--- START ---

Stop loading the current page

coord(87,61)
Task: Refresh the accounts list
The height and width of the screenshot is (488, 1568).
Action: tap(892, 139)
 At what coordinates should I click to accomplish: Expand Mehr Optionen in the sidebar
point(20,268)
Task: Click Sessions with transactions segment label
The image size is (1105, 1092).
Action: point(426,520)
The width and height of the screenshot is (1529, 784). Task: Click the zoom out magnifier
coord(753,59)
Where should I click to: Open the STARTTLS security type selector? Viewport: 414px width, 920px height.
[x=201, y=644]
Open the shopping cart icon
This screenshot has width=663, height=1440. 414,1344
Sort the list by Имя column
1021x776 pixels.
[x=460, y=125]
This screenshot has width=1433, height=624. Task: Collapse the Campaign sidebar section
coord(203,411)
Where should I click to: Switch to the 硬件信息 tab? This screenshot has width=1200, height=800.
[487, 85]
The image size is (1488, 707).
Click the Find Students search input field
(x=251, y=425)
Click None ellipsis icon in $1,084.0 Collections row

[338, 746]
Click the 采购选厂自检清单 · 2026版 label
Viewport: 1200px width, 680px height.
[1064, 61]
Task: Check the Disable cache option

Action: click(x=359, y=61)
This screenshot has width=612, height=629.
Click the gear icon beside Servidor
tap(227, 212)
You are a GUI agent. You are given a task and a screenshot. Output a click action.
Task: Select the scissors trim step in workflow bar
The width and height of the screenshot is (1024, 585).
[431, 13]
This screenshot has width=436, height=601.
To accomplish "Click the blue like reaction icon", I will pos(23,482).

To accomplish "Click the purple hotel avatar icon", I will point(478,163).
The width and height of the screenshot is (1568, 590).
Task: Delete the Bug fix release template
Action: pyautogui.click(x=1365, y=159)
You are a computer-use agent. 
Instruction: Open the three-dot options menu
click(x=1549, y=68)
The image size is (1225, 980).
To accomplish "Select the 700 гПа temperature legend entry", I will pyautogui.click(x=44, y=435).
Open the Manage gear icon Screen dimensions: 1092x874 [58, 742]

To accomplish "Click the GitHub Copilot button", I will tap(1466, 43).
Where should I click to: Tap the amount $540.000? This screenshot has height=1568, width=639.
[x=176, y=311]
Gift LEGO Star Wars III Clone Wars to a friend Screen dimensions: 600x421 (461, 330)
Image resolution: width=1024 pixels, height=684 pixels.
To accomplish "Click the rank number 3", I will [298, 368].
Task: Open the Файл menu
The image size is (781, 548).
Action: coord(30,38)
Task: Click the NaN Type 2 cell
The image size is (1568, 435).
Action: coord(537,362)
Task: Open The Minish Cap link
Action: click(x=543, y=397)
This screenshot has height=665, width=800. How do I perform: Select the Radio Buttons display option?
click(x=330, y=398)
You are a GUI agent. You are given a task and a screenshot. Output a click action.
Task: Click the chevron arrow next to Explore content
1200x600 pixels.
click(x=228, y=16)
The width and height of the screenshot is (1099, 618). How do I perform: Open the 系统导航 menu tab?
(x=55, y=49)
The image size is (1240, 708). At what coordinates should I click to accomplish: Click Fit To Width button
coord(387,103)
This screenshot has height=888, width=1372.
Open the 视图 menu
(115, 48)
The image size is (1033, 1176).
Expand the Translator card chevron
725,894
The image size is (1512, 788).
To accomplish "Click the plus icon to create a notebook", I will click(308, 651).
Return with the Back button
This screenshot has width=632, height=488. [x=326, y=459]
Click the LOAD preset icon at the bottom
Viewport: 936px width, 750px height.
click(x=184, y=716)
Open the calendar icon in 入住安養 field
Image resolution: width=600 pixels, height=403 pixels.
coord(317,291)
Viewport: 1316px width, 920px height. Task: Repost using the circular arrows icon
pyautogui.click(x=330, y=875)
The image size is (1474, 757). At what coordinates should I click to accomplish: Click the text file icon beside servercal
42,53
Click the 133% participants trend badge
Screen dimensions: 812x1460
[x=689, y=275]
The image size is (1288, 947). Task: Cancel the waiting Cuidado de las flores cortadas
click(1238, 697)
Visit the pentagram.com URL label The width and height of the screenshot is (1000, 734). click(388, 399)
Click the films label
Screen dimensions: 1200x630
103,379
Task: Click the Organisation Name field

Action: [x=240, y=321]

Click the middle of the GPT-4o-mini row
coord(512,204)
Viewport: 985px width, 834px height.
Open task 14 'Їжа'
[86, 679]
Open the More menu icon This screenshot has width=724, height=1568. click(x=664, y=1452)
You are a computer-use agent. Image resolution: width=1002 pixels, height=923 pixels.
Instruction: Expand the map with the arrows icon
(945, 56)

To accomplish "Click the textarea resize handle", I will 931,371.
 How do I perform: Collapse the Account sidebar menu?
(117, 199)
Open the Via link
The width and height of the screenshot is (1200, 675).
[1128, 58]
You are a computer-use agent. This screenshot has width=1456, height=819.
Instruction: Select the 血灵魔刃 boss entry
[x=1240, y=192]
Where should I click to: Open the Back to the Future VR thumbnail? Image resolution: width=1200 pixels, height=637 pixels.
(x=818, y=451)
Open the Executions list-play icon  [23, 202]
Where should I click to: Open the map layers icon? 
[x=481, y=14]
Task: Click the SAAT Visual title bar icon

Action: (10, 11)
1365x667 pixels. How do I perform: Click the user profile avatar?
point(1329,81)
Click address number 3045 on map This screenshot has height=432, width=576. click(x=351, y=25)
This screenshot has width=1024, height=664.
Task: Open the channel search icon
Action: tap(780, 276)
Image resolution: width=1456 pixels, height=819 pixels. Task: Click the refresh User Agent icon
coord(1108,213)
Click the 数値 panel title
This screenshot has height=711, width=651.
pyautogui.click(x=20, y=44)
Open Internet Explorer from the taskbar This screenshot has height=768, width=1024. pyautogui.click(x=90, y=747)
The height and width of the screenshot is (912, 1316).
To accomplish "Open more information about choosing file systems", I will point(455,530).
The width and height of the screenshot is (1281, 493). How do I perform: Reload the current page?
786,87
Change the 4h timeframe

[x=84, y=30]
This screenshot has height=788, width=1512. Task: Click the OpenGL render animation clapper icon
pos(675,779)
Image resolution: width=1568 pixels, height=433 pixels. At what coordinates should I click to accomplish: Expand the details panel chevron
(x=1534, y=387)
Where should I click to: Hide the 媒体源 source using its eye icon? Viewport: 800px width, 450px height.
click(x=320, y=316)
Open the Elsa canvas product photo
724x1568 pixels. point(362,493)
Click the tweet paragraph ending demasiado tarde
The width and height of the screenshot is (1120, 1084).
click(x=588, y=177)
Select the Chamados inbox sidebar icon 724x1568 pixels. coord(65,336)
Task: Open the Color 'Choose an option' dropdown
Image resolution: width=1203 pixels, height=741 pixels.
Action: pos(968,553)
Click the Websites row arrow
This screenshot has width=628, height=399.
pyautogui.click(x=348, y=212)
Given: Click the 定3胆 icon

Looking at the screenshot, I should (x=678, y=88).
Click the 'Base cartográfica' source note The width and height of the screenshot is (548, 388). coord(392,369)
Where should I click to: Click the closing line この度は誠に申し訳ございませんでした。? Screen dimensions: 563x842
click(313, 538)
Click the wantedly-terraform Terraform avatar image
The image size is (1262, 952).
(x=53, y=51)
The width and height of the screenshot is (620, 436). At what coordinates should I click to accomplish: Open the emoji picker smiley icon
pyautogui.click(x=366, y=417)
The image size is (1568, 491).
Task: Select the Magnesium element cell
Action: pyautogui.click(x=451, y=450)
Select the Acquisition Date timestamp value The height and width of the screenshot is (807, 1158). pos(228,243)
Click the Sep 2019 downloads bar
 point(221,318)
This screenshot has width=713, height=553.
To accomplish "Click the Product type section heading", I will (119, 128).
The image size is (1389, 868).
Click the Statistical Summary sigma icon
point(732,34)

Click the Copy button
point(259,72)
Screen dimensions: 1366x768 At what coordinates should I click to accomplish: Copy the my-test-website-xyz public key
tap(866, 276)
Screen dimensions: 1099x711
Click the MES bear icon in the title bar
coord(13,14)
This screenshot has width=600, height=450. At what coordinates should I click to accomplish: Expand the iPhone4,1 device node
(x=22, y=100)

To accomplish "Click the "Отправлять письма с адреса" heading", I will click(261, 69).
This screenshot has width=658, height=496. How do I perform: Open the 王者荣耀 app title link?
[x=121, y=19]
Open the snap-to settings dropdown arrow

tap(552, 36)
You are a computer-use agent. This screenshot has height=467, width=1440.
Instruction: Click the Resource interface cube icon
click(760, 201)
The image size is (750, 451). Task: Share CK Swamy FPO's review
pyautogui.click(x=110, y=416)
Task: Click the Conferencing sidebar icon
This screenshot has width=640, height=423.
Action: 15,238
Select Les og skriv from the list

--- END ---

Set down exactly the lines of the data above, beginning with the line that has "Where should I click to: Open the map" and ending with the line that has "Click the 'Base", and no others.

> SOLUTION FOR THIS PROBLEM:
Where should I click to: Open the map layers icon? 
[x=481, y=14]
Task: Click the SAAT Visual title bar icon

Action: (10, 11)
1365x667 pixels. How do I perform: Click the user profile avatar?
point(1329,81)
Click address number 3045 on map This screenshot has height=432, width=576. click(x=351, y=25)
This screenshot has width=1024, height=664.
Task: Open the channel search icon
Action: tap(780, 276)
Image resolution: width=1456 pixels, height=819 pixels. Task: Click the refresh User Agent icon
coord(1108,213)
Click the 数値 panel title
This screenshot has height=711, width=651.
pyautogui.click(x=20, y=44)
Open Internet Explorer from the taskbar This screenshot has height=768, width=1024. pyautogui.click(x=90, y=747)
The height and width of the screenshot is (912, 1316).
To accomplish "Open more information about choosing file systems", I will point(455,530).
The width and height of the screenshot is (1281, 493). How do I perform: Reload the current page?
786,87
Change the 4h timeframe

[x=84, y=30]
This screenshot has height=788, width=1512. Task: Click the OpenGL render animation clapper icon
pos(675,779)
Image resolution: width=1568 pixels, height=433 pixels. At what coordinates should I click to accomplish: Expand the details panel chevron
(x=1534, y=387)
Where should I click to: Hide the 媒体源 source using its eye icon? Viewport: 800px width, 450px height.
click(x=320, y=316)
Open the Elsa canvas product photo
724x1568 pixels. point(362,493)
Click the tweet paragraph ending demasiado tarde
The width and height of the screenshot is (1120, 1084).
click(x=588, y=177)
Select the Chamados inbox sidebar icon 724x1568 pixels. coord(65,336)
Task: Open the Color 'Choose an option' dropdown
Image resolution: width=1203 pixels, height=741 pixels.
Action: pos(968,553)
Click the Websites row arrow
This screenshot has width=628, height=399.
pyautogui.click(x=348, y=212)
Given: Click the 定3胆 icon

Looking at the screenshot, I should (x=678, y=88).
Click the 'Base cartográfica' source note The width and height of the screenshot is (548, 388). coord(392,369)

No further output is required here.